Keys met the Rolling Stones at the San Antonio Teen Fair while sharing a bill with the group as a member of Bobby Vee's band in 1964. He is best known for his impressive resume as a musician (most notably the saxophone solo on the 1971 Rolling Stones hit "Brown Sugar") and his friendship with Keith Richards. They were born on the same day. Notably, Keys and Richards threw a television set from the 10th floor of the Continental Hyatt House in West Hollywood, California during the group's 1972 American tour, as seen in the Stones' unreleased 1972 concert movie Cocksucker Blues. After renewing his acquaintance with the band via Gram Parsons, a mutual friend, Keys made his debut with The Rolling Stones on the Let It Bleed track "Live with Me" in 1969. In addition to "Brown Sugar," he was prominently featured on such early 1970s Stones songs as "Can't You Hear Me Knocking," "Rip This Joint" and "Sweet Virginia."
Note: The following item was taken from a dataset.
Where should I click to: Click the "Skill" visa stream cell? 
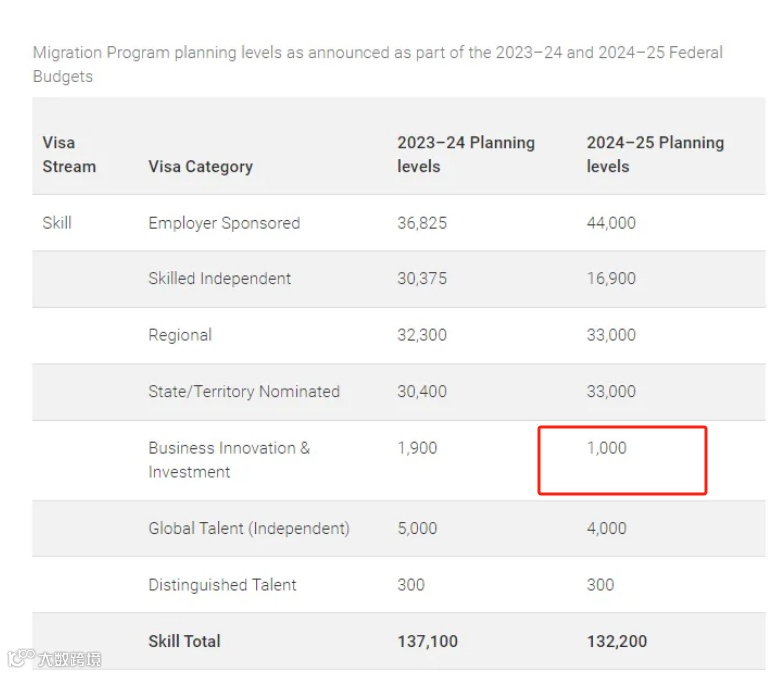(57, 223)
Keys and Mick Jagger also became close in the early 1970s, with Keys serving as best man at Jagger's wedding. Together with Jim Price on trumpet, Keys toured with the Stones from 1970 to 1973. Along with trumpeter Steve Madaio and fellow saxophonist Trevor Lawrence, Keys continued as a touring member for the first half of the 1973 European tour before leaving in Frankfurt, Germany on September 30. According to legend, Keys was abruptly dismissed by an incensed Jagger after filling a bathtub with Dom Perignon champagne (resulting in a debt to the band that significantly exceeded his entire salary for the tour) and drinking most of it. Although Keys did not dispute the veracity of the incident, he subsequently maintained in his memoir that he left the tour of his own volition to curtail his heroin addiction for the sake of his family. As a result of his strained relationship with Jagger, Keys only guested on some shows of the 1975 and 1978 American tours, missing the 1976 European tour completely.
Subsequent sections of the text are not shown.